Re: [proteowizard-developer] Reader reorg

SourceForge Headquarters 225 Broadway Suite 1600 San Diego, CA 92101 +1 (858) 454-5900

Hi Darren. When we settle on some of these top-level design issues I'll 
feel more comfortable jumping in and contributing code, so please excuse 
this long discussion over rather trivial details. It should sync us up 
(and perhaps future readers) as to the intended purpose and scope of the 
library. :)

Responses inline.

Kessner, Darren E. wrote:
> data: data file abstraction (file I/O -> basic data structures)
>
> analysis: anything on top of the basic data structures
>
> I'd still rather have vendor readers outside msdata, since the data
> model is independent of any plug-ins:
>
> - data
>   - msdata
>   - msdata_vendor_readers
>
> Yes, I agree we should use vendor name suffixes to avoid collisions, so
> 'rawfile' -> 'util/vendor_access/Thermo_RAW' or something along those
> lines.
>
> For analysis module naming, we can start with prefixes for reusable libs
> (e.g. peaks -> FT_frequency or something like that) and then deepen the
> hierarchy as needed.  If there are only one or two FT-specific libs, I
> don't think there's a need to create a subdir for them -- on the other
> hand, I'm not absolutely opposed to an FT subdir.
Msdata is independent of the readers, but the readers are not 
independent of msdata. I think that's a good reason to make the 
vendor_readers a subdirectory of msdata in the actual file layout. This 
is somewhat hypocritical because of my previous argument about not 
having the file layout reflect the dependency hierarchy if the 
dependencies are documented elsewhere, so I'll amend it. Dependent code 
that is on the same root branch (data/analysis/utility/build/etc.) as 
its dependency should be in the dependency's directory or in a 
subdirectory of it.

With regard to prefix designations to indicate technology-specificity 
(FT_blah), I prefer staying away from that when it's feasible. Why do 
you incline toward a flat hierarchy with prefixes instead of a 
conventional hierarchy (/FT/blah)?

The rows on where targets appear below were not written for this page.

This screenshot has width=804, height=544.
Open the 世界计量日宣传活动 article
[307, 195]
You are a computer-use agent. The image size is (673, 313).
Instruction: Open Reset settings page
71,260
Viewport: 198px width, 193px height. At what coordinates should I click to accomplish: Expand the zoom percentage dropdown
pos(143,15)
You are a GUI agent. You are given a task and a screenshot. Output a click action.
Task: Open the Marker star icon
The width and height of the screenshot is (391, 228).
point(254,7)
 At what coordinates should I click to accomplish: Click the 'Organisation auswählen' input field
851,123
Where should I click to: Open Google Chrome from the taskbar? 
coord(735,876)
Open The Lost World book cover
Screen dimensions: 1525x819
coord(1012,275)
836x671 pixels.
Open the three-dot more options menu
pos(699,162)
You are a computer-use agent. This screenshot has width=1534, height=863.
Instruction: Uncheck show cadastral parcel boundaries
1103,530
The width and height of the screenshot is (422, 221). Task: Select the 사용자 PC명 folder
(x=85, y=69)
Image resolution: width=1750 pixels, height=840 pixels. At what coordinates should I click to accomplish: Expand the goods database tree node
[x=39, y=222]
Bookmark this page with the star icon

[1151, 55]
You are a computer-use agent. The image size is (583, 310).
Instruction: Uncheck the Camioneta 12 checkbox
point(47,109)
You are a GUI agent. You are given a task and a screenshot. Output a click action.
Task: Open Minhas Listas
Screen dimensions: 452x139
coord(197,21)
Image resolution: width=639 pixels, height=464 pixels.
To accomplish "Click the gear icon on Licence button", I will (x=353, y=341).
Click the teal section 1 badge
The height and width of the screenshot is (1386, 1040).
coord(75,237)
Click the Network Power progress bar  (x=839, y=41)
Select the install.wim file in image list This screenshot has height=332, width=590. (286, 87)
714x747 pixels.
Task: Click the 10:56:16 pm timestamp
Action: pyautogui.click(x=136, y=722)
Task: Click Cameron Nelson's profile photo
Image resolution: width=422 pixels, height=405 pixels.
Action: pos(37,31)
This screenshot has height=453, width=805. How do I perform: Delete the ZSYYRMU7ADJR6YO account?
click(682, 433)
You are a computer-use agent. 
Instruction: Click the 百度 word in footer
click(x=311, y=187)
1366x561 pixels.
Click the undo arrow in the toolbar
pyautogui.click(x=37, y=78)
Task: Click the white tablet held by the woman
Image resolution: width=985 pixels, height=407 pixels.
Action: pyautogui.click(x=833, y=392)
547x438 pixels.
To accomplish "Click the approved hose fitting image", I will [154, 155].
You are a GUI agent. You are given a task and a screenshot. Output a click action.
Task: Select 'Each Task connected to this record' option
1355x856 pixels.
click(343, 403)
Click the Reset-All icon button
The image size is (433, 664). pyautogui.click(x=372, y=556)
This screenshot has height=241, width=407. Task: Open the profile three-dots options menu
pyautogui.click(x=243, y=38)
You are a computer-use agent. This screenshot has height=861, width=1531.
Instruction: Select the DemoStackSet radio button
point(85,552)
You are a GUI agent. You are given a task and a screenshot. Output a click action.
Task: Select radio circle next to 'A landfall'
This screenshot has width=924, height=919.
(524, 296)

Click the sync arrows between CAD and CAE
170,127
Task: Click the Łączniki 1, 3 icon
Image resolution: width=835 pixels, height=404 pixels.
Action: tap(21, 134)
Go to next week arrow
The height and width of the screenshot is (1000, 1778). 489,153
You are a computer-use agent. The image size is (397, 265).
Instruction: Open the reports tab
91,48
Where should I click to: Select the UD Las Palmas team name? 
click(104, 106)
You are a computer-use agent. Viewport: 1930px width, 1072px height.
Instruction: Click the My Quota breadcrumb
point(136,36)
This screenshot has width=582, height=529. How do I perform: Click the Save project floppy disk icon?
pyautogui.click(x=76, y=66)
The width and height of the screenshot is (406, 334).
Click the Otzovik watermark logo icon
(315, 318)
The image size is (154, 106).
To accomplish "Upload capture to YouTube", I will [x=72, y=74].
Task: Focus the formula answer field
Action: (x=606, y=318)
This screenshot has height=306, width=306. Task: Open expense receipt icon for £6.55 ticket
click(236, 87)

Does it cause some maintenance issues 
I haven't considered? It would mean a few extra Jamfiles, but it would 
also allow those Jamfiles to wrap up the various technology-specific 
functionality into a single library, although I'm not sure that's 
actually of any consequence.

Also, are you saying that technology-specific code can include both data 
("basic data structures") and analysis (anything else on top of that)? 
Can you give a few concrete examples of that? I'm thinking that having 
tech-specific data structures shared in the core data directory could 
possibly mean easier reusability between the various tech-specific 
analysis libraries, but if we take the conventional hierarchy route we 
can put that shared code in the tech-specific root directory instead of 
the core data directory. For instance:
- data
    - msdata
- analysis
    - FT (shared FT-related data structures and functions go in here)
       - "domain" as combination of freq/transient or separate 
"frequency" and "transient" directories (analysis code dependent on FT 
data structures and functions)
versus
- data
    - msdata
    - FT (data structures and functions used by /analysis/FT, and 
possibly as independently useful code)
- analysis
    - FT (analysis code dependent on /data/FT)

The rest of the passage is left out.